Matchup set: Battle for Connecticut

It all fell into place: St. John’s won, Bridgeport won, the Whale lost in a shootout, Syracuse lost in regulation. The 3-6 match is Bridgeport-Hartford, a decade after that never-to-be conference final.

Updated, the full schedule:
Thursday: Game 1 at Bridgeport, 7 p.m.
Saturday, April 21: Game 2 at Bridgeport, 7 p.m.
Sunday, April 22: Game 3 at Hartford, 5 p.m.
x-Wednesday, April 25: Game 4 at Hartford, 7 p.m.
x-Saturday, April 28: Game 5 at Bridgeport, 7 p.m.
x-If necessary

….

Edit: I’ll just use this for postgame stuff, I guess.

“You’ve got to find a way to bend but not break,” Rhett Rakhshani said. That way has often been to let Kevin Poulin see the shots coming at him. It worked OK again tonight.

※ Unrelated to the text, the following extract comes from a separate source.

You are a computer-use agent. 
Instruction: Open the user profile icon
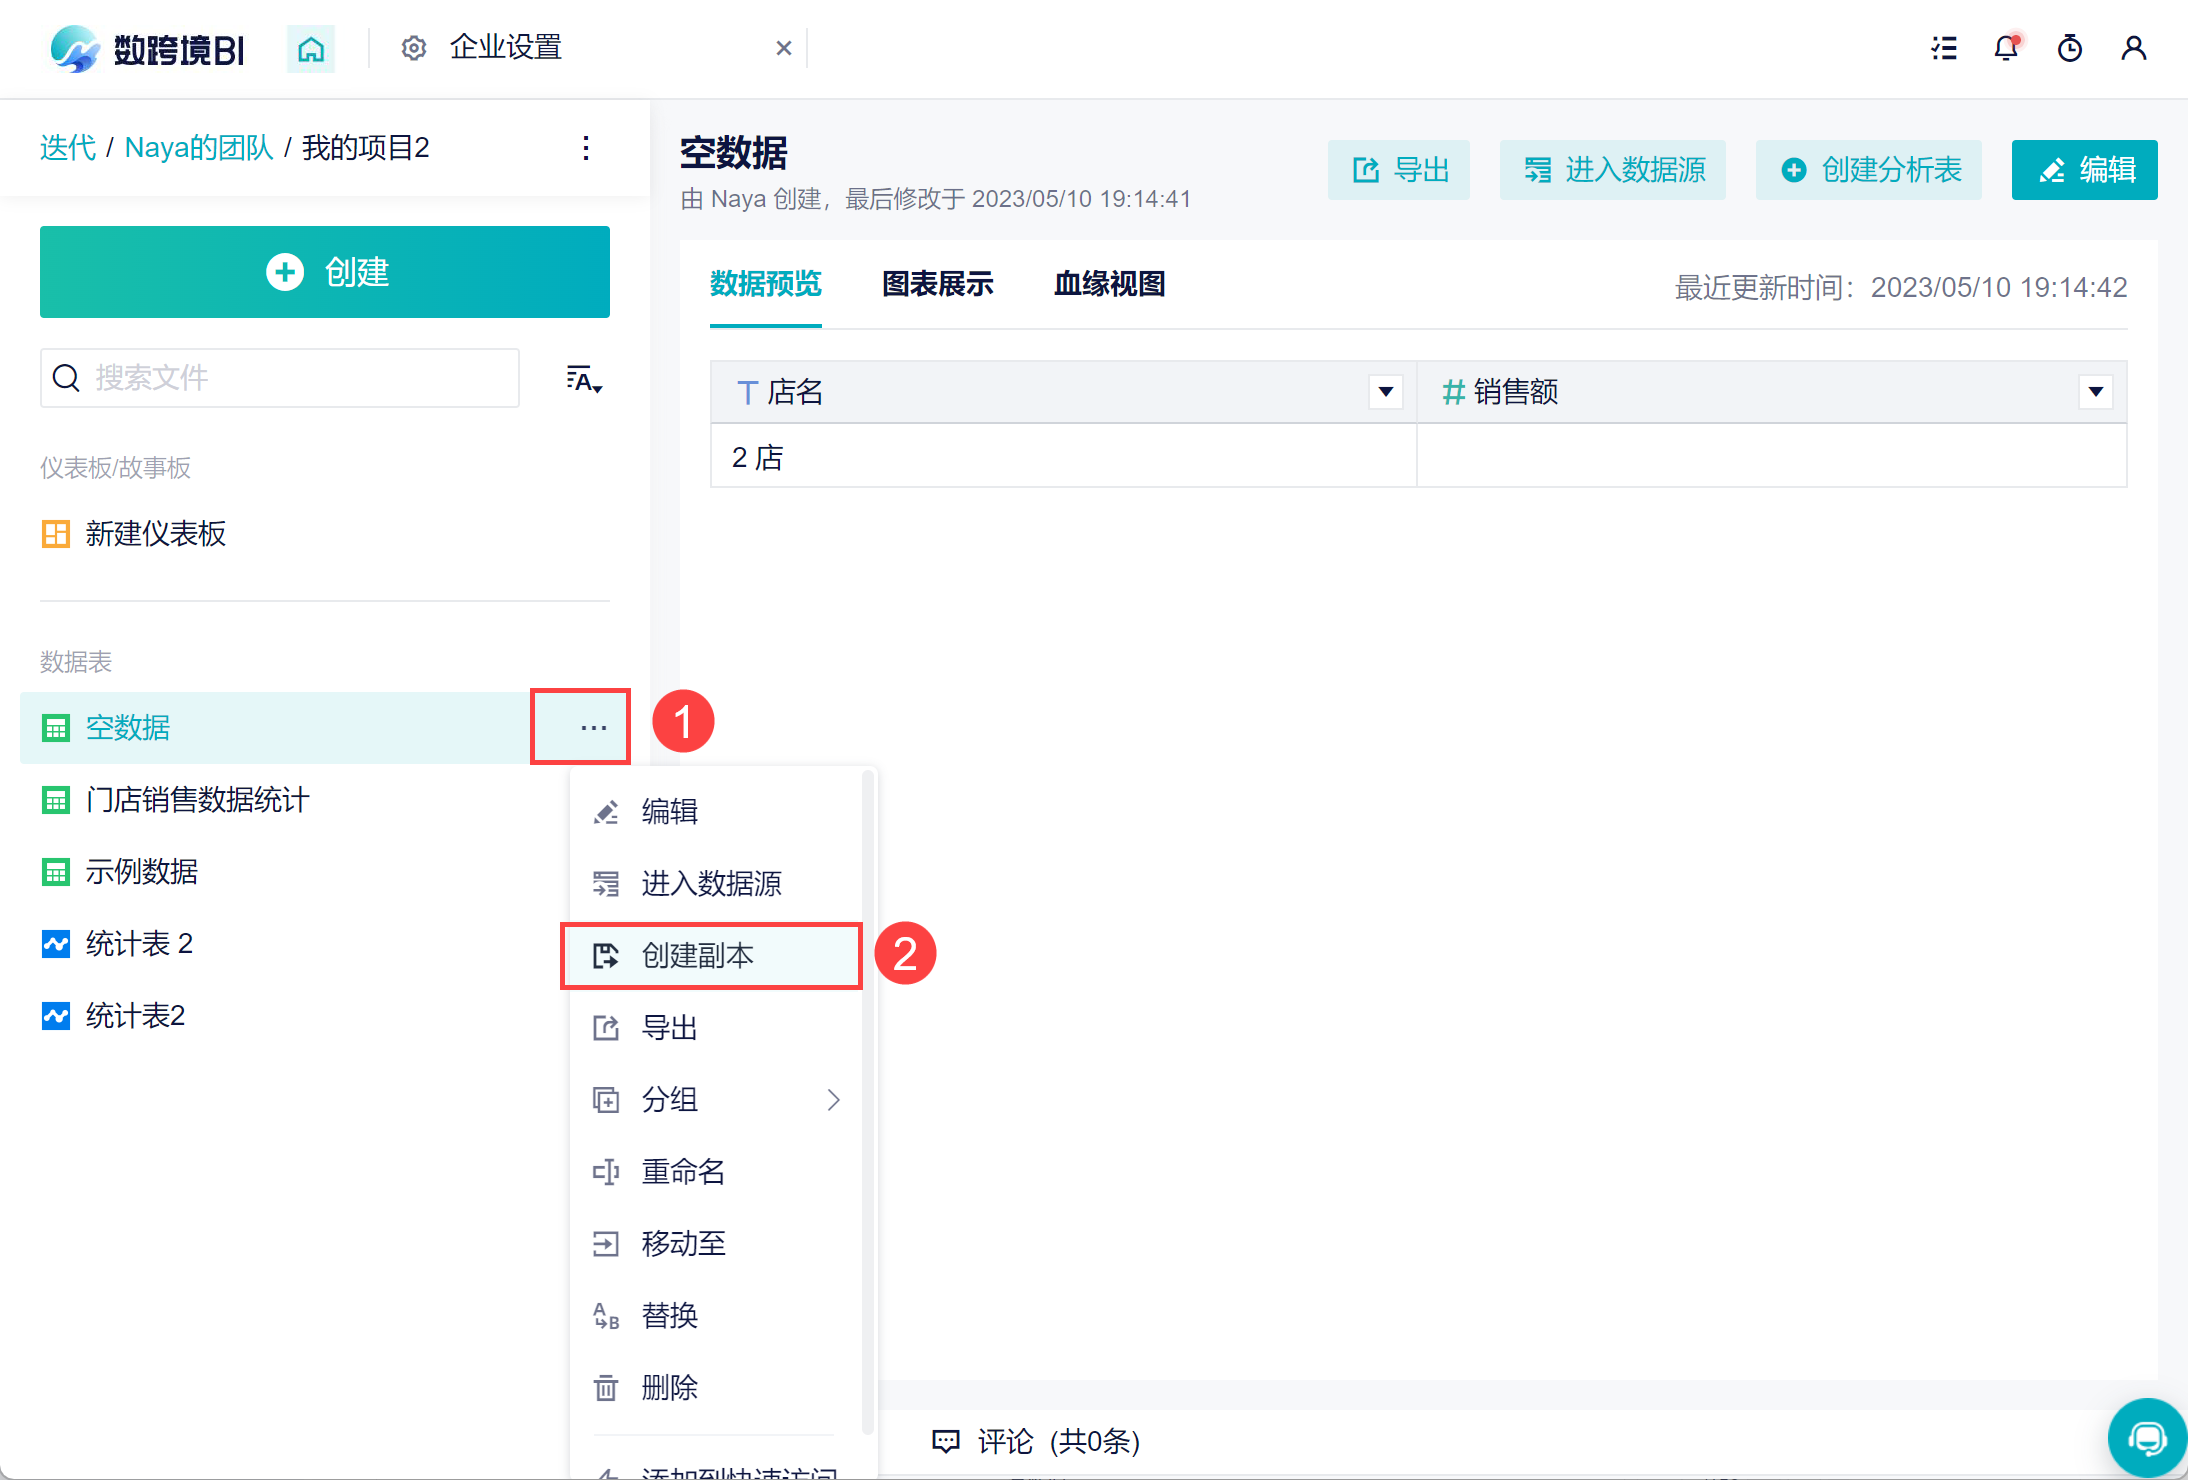pyautogui.click(x=2133, y=48)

The Bruins needed two points. They came after Bridgeport in the third. “You could tell they had energy. They had us back on our heels,” Poulin said. “It took two minutes to shake that off and come back.”

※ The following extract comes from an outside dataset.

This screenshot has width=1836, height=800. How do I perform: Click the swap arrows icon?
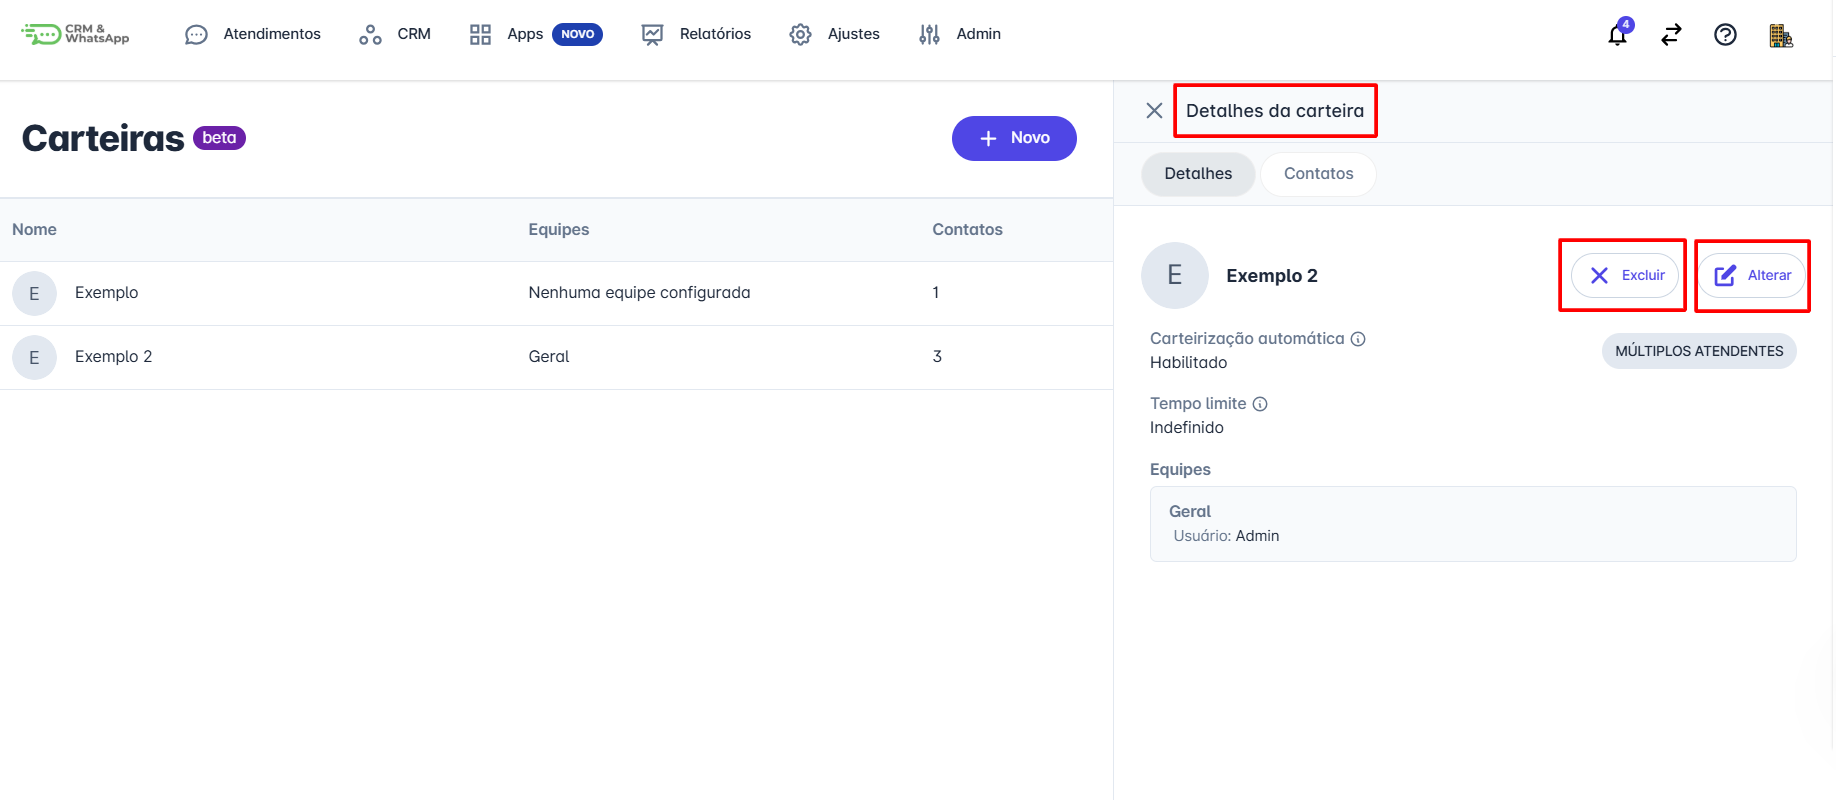1671,35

They thought they had a couple of goals. One, he apparently had covered near the post in the second; another, in the third, trickled in after the whistle; he said he had it covered, then slashed out from under his glove after Marcus Vinnerborg blew it dead.

“Poulin made big saves all game long,” Brent Thompson said. “The first, the second, and he was really good in the third.”

But you could say that most nights since New Year’s, and they’ve won themselves a banner.

….

Thompson said to expect Kenny Reiter tomorrow, ending Poulin’s consecutive-starts streak at a regular-season team-record 12. It looked as if the team bus might be dropping a few guys off at home on the way out to Pennsylvania, too. “We still want to win,” Thompson said. “We want our young guys to get a chance in different situations.”

I neglected to ask Thompson, running for the bus, for his impressions of Jordie Johnston’s pro debut, but he played some good minutes at times.

A different kind of replay scoreboard: Providence didn’t show Bridgeport’s goals on the big screen, but the Bridgeport no-goal was replayed at least five times while the officials deliberated, and the puck trickling under Poulin after the whistle got at least three looks. Hey, that Wishart wrister might’ve incited the crowd.

The Whale finished their shootout loss a couple of seconds earlier, so technically that’s what… ah, six of one.

Prescout. Despite that, the Penguins are now locked into fourth; Hershey’s locked into fifth. St. John’s is locked into second. All that’s left is seventh and eighth. I’d give you lots of math, but I’m racing the clock and a bad computer.

Cory Conacher is the AHL’s Most Valuable Player. Norfolk won most of the major awards. But not all. Dustin Tokarski: slacker.

Binghamton and Ottawa appear to be sticking together.

Maybe more after the drive. If not, more tomorrow.